(Problem description)
Write out exactly the lines running from the one with "Enable the Amend checkbox" to the end of the data, including both of those lines and excluding pictures.

(Collected data)
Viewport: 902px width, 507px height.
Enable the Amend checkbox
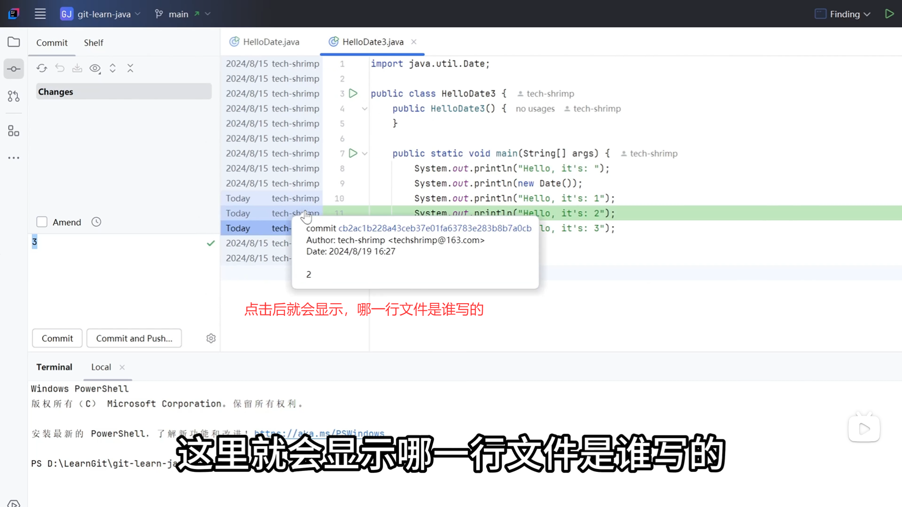click(42, 222)
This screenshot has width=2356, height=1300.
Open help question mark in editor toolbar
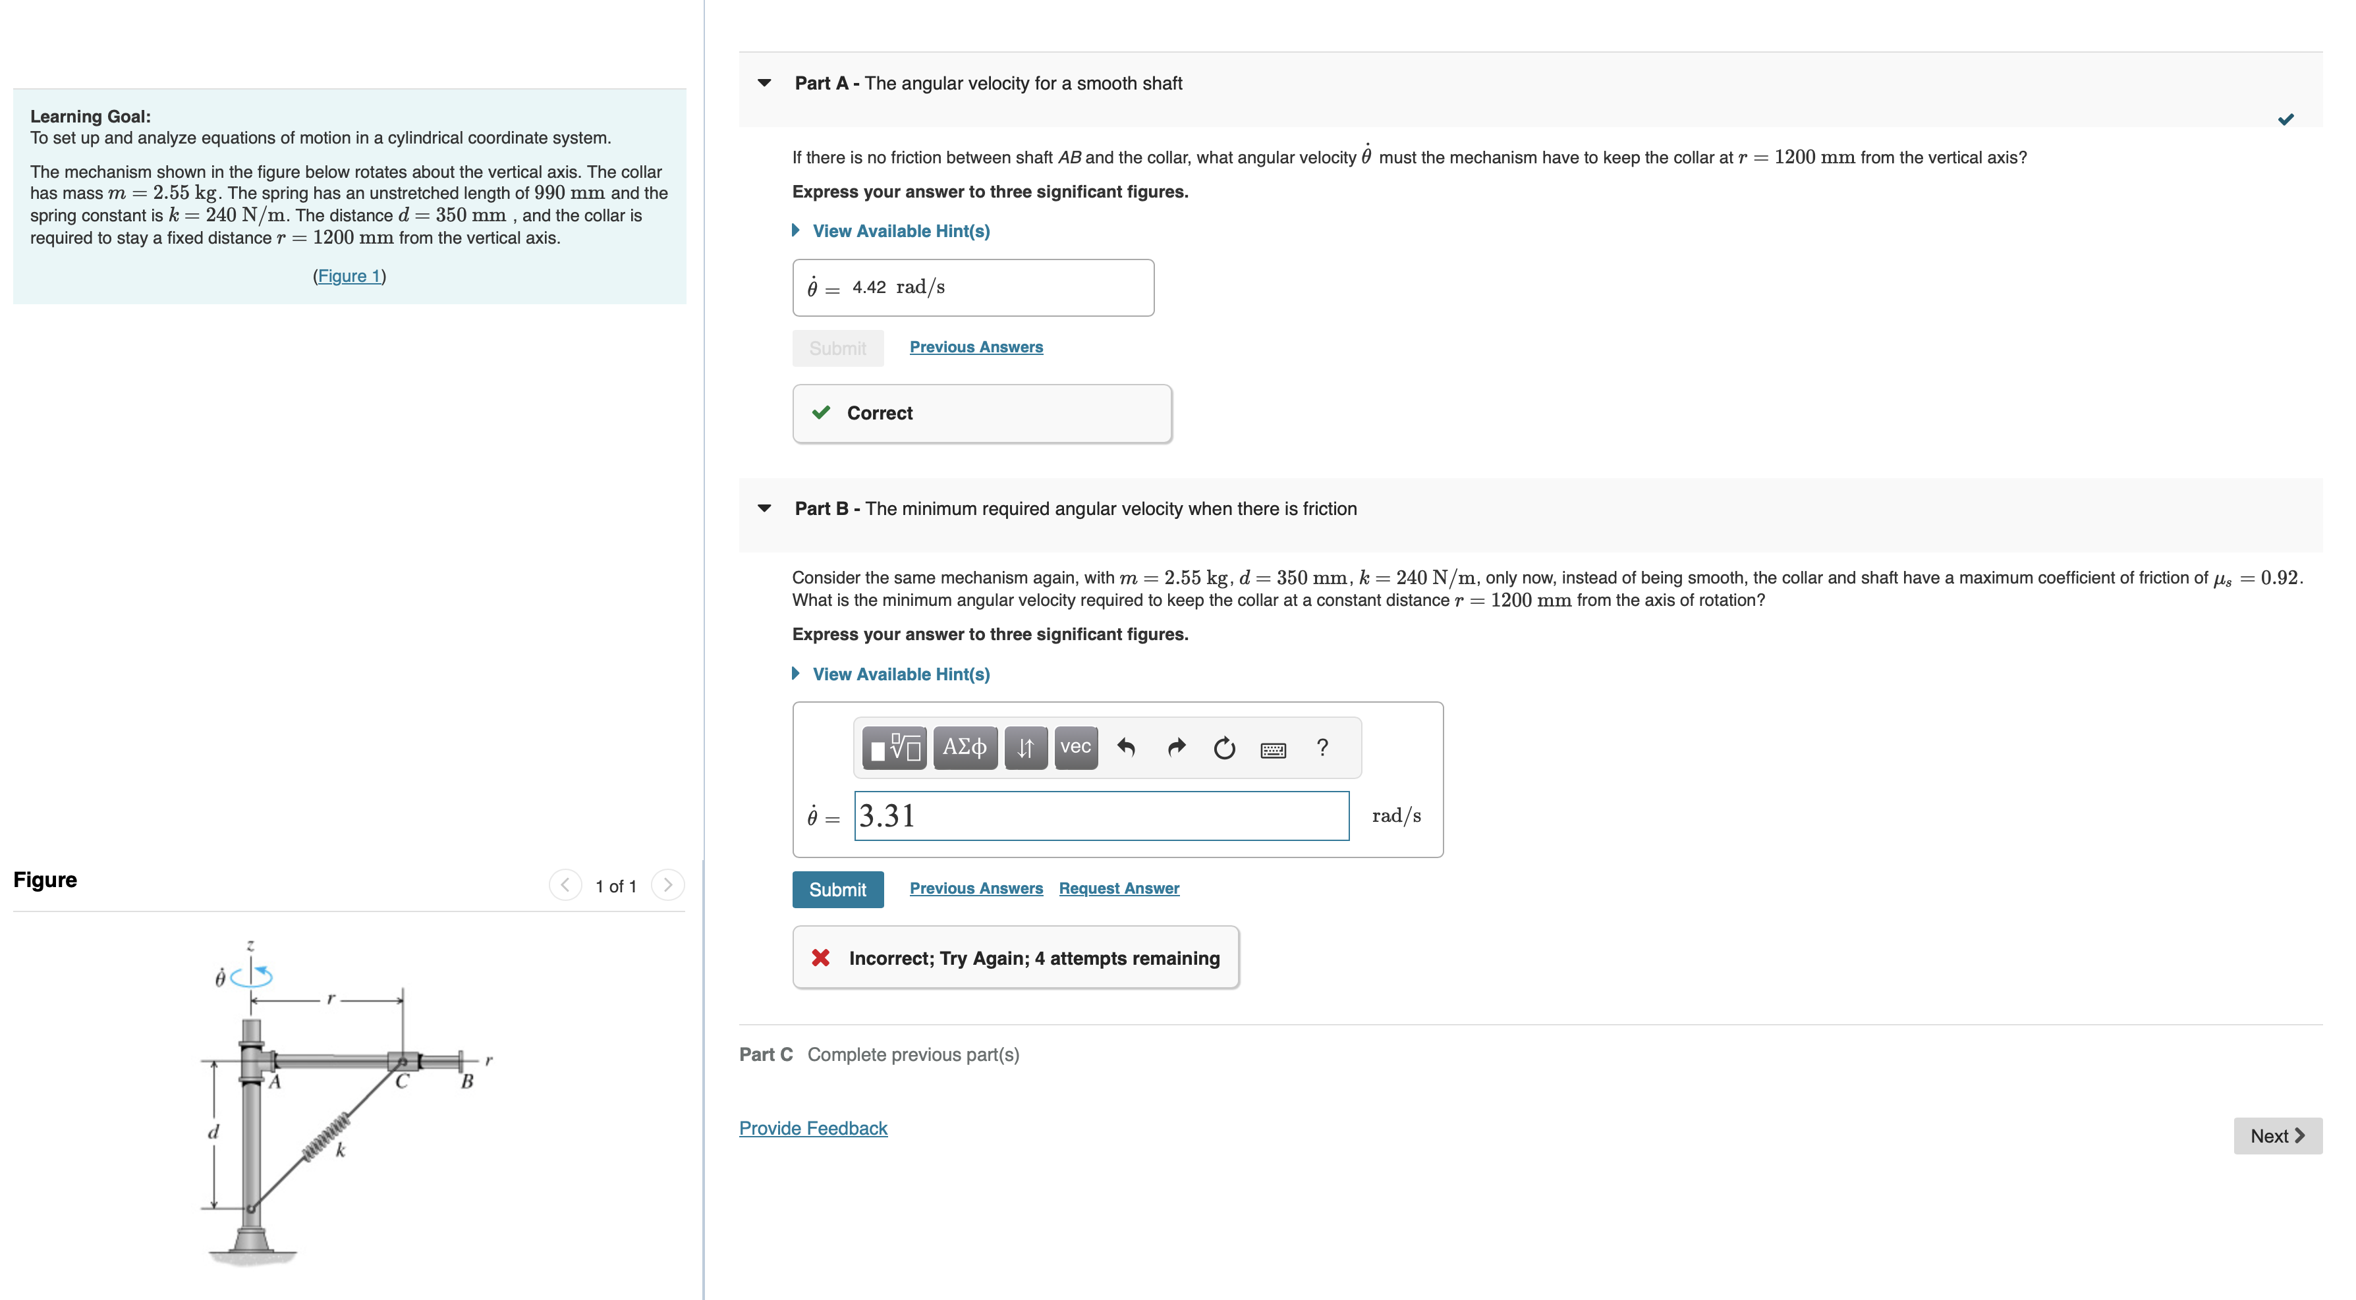pyautogui.click(x=1322, y=748)
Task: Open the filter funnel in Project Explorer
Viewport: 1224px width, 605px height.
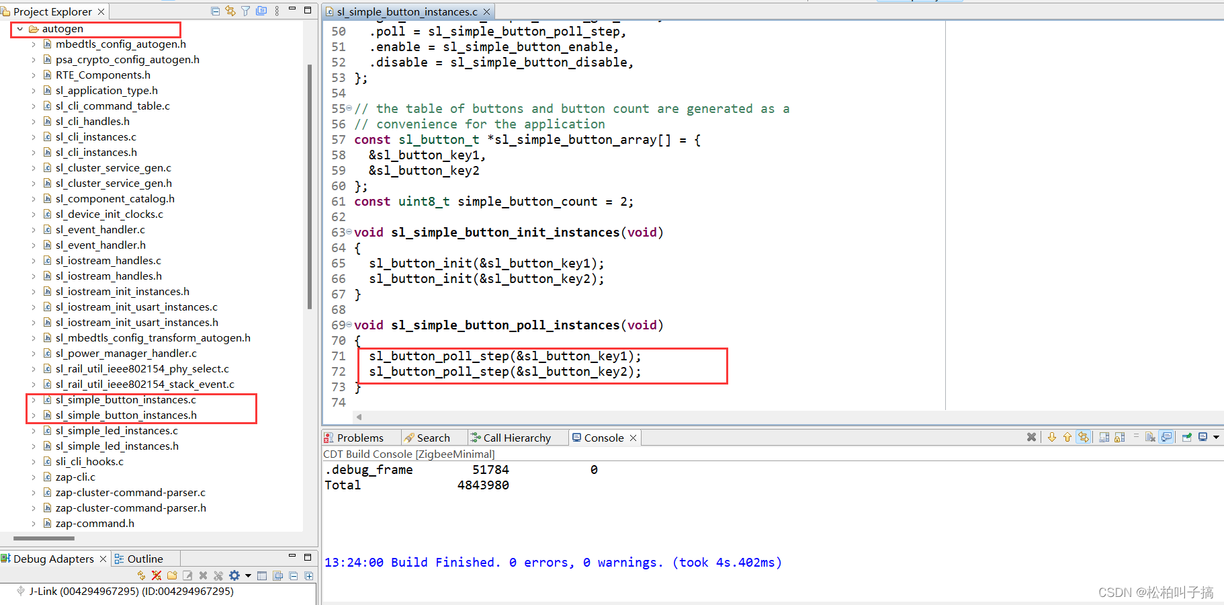Action: tap(246, 10)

(Answer to the problem)
Enable the Amend checkbox
click(42, 222)
This screenshot has width=2356, height=1300.
Open help question mark in editor toolbar
pyautogui.click(x=1322, y=748)
Task: Open the filter funnel in Project Explorer
Viewport: 1224px width, 605px height.
Action: tap(246, 10)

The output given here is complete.